Entrevista com o oncologista Luiz Onofre Carvalho (*), do Centro Goiano de Oncologia

Estar equilibrado emocionalmente pode ser a diferença entre o bom e o mau resultado de um tratamento contra o câncer. Pessoas que se apegam a crenças e atitudes negativistas tendem a obter resultados menos eficientes, enquanto aqueles que optam por agir positivamente, buscando informações e tendo atitudes mais participativas aumentam suas chances de melhora.

Segundo o oncologista Luiz Onofre Rezende de Carvalho, do Centro Goiano de Oncologia, o momento do diagnóstico é sempre difícil e chocante para a grande maioria dos pacientes. A partir daí, entretanto, a forma de lidar com a situação pode variar. Em sua experiência clínica Carvalho tem constatado que após o choque inicial muitos pacientes buscam alternativas para conseguir se reequilibrar.

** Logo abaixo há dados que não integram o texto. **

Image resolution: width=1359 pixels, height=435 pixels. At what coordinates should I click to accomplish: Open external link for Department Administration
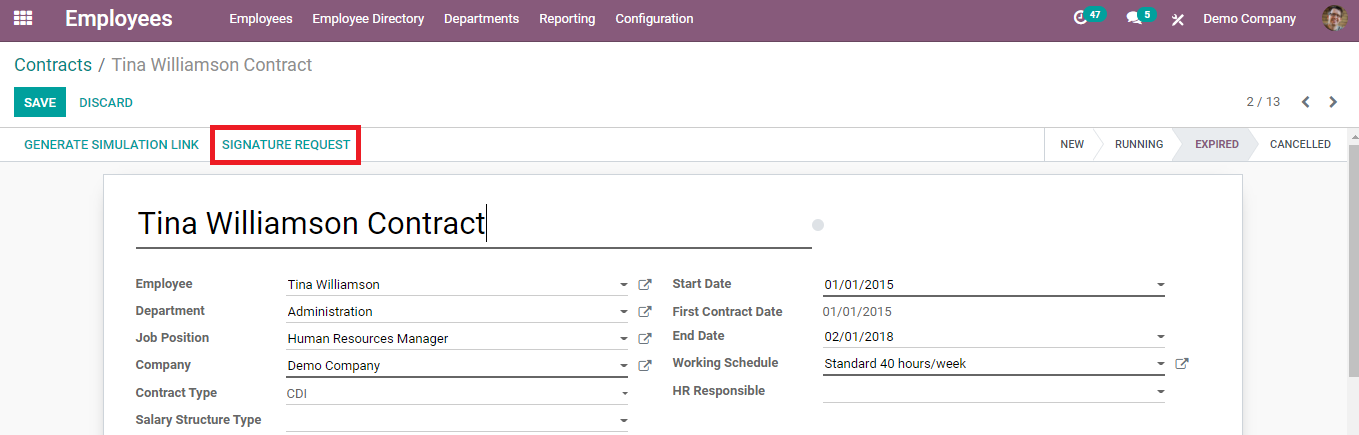[x=645, y=312]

"Sempre indicamos uma terapia psicológica para apoiar o paciente, mas é comum que eles também busquem outros caminhos, como os oferecidos pela medicina complementar ou pela religião", relata o médico.

Se a terapia complementar escolhida pelo paciente não conduz a efeitos danosos ou que conflitem com o tratamento, Carvalho não opõe obstáculos, sempre alertando se há ou não, na técnica especificamente eleita pelo paciente, benefícios comprovados. No caso da religião, o médico vê grandes benefícios.

"Tenho visto que a religião, principalmente pelo apoio que os outros integrantes do grupo podem oferecer, é bastante benéfica", acredita o médico, observando, porém, que em casos raros algumas prometem curas milagrosas e nunca comprovadas.

Carvalho conta ainda que muitas mulheres com câncer de mama suportam mais facilmente toda a fase do tratamento, mas, no final de todo o processo, acabam por apresentar um quadro de depressão. "É como se fosse uma depressão tardia que, se não for trabalhada previamente, evolui para um processo similar ao de luto, que necessita de apoio psicoterapêutico", explica o oncologista.